**Work to be completed**. Each line of the data below holding the word "Estado" must be copied.

**Pixel coordinate grounding data**.
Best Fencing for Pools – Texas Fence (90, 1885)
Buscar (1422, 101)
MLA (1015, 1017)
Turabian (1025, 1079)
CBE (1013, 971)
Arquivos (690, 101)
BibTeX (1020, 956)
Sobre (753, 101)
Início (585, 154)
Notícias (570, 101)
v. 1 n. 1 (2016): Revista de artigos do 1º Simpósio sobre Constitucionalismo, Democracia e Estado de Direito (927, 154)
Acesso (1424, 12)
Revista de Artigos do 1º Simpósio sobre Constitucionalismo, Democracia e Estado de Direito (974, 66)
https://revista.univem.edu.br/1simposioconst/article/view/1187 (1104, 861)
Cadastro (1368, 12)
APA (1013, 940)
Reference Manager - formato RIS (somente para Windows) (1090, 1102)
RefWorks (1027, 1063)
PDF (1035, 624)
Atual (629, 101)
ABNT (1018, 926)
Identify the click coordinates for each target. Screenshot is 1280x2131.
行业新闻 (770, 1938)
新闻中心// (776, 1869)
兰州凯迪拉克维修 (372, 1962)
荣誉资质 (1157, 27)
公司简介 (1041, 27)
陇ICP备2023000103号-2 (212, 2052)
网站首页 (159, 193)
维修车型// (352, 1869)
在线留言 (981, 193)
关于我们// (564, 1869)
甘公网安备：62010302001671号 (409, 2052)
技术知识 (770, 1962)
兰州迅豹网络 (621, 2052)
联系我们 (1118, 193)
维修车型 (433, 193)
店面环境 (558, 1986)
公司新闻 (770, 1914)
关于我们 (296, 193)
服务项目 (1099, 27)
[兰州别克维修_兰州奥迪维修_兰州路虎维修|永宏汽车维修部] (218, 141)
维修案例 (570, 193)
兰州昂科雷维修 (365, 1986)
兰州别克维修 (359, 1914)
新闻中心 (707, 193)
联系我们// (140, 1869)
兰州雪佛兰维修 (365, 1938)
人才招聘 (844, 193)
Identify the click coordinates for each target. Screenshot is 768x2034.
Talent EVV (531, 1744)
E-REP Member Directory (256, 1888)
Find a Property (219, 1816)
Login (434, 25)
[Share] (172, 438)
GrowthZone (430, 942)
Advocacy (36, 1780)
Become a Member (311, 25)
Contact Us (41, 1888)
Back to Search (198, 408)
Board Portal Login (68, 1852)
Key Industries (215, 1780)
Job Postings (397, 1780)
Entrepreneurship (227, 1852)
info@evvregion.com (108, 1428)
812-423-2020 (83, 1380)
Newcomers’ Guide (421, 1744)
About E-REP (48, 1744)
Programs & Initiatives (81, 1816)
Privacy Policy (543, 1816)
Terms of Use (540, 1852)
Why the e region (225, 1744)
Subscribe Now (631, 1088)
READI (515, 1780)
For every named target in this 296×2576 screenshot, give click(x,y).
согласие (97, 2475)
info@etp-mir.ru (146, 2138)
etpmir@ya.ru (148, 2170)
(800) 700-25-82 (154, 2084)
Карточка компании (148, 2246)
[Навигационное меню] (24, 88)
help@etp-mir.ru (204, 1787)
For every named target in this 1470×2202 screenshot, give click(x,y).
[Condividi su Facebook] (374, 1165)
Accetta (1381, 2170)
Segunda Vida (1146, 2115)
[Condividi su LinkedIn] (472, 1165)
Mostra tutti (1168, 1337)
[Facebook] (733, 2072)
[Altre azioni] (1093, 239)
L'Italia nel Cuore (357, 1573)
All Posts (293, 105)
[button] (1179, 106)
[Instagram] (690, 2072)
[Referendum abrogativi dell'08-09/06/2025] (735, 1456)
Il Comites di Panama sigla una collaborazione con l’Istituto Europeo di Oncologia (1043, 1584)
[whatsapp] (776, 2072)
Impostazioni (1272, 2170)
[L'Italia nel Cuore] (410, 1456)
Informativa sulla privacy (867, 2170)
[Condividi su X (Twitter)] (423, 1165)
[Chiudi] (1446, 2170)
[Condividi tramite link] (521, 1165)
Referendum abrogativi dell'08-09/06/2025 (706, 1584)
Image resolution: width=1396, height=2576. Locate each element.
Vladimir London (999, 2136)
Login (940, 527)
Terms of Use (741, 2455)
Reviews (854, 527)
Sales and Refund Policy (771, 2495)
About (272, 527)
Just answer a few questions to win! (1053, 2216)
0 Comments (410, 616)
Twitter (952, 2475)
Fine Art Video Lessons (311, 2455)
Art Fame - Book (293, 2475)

**Expected answer**.
v. 1 n. 1 (2016): Revista de artigos do 1º Simpósio sobre Constitucionalismo, Democracia e Estado de Direito (927, 154)
Revista de Artigos do 1º Simpósio sobre Constitucionalismo, Democracia e Estado de Direito (974, 66)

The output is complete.